Some people find the idea of positively affecting many peoples lives
encouraging. If you happen to be one of those people, congratulations -
mission accomplished. The tens (hundreds?) of thousands of people that will
read your post today will have enriched lives and will likely treat those that
they meet who have depression in a more appropriate way. If 100k read your
post and interact with 5 depressed people over their life span you have
positively affected 500,000 people. I am willing to bet that this is more than
most people will ever meet.

Once again, you are clearly talented and have acheived something great here. I
will stop gushing now, as I hope not to be a dead fish taunter!

------
jpdoctor
I've lived more of my life on the other side (the side of light) compared to
Allie.
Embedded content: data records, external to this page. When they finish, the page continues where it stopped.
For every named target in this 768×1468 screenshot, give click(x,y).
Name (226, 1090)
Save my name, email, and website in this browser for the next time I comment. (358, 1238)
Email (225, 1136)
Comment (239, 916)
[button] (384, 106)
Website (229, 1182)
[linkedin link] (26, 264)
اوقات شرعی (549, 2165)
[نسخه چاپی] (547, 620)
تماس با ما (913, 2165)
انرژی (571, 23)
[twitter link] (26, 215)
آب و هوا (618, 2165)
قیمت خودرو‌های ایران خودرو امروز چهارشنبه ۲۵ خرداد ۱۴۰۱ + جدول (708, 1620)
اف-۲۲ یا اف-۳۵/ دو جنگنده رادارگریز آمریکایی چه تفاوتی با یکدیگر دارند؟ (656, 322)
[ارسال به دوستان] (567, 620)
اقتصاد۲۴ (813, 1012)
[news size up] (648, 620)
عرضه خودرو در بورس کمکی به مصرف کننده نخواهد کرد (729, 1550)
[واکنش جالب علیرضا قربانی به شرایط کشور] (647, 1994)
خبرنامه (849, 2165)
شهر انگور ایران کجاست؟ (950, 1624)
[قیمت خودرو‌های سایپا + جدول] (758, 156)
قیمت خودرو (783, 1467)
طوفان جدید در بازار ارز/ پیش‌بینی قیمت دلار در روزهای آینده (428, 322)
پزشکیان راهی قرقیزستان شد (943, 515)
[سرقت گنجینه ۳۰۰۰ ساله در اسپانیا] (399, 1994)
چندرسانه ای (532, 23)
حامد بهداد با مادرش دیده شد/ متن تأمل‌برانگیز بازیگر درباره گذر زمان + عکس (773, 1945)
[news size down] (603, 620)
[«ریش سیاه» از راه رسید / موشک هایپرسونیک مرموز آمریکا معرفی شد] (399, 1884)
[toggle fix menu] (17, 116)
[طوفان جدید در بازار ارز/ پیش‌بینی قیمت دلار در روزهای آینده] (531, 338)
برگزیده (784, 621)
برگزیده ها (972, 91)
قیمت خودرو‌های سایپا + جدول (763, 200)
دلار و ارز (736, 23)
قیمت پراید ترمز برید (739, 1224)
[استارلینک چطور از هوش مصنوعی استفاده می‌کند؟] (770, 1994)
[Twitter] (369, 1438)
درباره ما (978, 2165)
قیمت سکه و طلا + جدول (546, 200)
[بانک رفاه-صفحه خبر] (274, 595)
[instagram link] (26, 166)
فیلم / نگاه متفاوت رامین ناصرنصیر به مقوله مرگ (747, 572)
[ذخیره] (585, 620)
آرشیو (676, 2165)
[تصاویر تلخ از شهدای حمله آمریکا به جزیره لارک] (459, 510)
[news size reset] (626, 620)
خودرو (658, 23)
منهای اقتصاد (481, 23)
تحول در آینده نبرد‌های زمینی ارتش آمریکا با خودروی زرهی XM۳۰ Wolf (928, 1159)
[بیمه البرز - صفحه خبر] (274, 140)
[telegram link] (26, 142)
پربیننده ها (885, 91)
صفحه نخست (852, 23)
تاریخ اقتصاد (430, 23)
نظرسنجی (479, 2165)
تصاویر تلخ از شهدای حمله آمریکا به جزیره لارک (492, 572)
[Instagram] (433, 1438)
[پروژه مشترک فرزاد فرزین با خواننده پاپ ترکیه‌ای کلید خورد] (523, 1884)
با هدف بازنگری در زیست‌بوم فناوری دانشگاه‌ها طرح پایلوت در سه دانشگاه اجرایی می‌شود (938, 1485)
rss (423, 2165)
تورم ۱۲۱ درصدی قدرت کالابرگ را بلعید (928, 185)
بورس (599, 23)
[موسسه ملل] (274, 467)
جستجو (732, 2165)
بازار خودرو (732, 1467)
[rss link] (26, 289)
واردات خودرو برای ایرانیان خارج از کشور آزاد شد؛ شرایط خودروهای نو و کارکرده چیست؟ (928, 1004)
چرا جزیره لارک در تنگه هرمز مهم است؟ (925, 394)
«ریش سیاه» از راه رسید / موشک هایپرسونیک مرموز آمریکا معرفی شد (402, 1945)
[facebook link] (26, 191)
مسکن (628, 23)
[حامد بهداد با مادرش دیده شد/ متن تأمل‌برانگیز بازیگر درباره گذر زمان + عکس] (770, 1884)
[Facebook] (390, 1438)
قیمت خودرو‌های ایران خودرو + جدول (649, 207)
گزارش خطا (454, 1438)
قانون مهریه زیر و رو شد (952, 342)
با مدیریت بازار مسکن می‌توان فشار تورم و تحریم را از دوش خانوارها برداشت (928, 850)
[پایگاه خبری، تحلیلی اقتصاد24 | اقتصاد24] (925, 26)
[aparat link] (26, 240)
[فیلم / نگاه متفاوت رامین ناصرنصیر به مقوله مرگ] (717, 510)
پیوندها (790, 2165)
Perhaps that's why one of her segments screamed out at me above the
rest.

> but I somehow managed to convince myself that everything was still under my
> control right up until I noticed myself wishing that nothing loved me _so I
> wouldn't feel obligated to keep existing._

So as an old guy (GOML) who's had a couple of good friends suicide: If you
have a friend that might be having some trouble? Err on the side of butting-
in, in the kindest way possible. If it turns out that nothing was really wrong
and you feel embarrassed, you will feel nowhere near as bad as if you did
nothing and something was actually wrong.

------
bitwize
I realized that this was done by the "Clean All the Things" girl, and I feel
for her so hard, in so many ways.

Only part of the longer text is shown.